■ PROBLEM STATEMENT
If a line in the records below contains the word "first", return that line.

■ MATERIAL SUPPLIED
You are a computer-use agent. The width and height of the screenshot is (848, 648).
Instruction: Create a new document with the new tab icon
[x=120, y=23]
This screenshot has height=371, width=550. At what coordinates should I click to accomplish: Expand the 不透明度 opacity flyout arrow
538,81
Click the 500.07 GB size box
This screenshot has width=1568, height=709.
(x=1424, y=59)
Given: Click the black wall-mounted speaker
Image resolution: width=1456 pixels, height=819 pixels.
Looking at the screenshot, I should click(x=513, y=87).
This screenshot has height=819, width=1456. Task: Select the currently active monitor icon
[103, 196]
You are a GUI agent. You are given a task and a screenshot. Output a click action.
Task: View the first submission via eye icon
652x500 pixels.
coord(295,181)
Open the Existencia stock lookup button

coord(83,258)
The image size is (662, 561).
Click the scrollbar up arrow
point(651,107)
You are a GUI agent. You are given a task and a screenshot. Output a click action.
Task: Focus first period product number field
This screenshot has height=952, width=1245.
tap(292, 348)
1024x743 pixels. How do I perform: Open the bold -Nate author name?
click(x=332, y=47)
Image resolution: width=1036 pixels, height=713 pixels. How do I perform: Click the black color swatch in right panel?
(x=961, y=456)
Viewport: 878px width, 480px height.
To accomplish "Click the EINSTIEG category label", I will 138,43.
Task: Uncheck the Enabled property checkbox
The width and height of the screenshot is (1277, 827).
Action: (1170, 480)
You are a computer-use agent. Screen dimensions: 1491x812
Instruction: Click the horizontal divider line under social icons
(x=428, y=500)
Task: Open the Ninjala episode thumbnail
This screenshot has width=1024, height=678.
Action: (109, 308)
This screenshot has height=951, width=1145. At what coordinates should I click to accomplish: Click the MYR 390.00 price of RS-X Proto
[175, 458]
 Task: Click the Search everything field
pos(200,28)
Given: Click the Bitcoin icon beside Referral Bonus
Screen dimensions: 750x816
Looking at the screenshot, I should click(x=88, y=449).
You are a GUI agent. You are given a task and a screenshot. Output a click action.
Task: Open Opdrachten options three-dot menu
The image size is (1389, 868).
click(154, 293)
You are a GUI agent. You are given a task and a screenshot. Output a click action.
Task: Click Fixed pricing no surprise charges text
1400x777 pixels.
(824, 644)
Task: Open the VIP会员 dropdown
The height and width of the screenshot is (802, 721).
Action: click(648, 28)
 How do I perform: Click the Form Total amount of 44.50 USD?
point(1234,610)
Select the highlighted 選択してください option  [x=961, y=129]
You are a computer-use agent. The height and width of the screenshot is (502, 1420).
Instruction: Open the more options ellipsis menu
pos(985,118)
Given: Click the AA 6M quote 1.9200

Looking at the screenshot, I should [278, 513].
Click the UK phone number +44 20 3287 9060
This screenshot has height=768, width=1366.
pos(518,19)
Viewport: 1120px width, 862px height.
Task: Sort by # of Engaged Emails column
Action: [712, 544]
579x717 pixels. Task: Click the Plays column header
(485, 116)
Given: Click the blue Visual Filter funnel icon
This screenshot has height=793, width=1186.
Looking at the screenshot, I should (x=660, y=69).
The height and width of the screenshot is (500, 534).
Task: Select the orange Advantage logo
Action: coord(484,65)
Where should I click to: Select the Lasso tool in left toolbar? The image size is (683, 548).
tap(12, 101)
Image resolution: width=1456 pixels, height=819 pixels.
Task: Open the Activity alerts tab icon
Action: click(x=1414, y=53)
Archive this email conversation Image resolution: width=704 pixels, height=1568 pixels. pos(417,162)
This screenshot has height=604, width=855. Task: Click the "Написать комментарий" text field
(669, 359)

■ YOUR RESPONSE
Task: View the first submission via eye icon
Task: Focus first period product number field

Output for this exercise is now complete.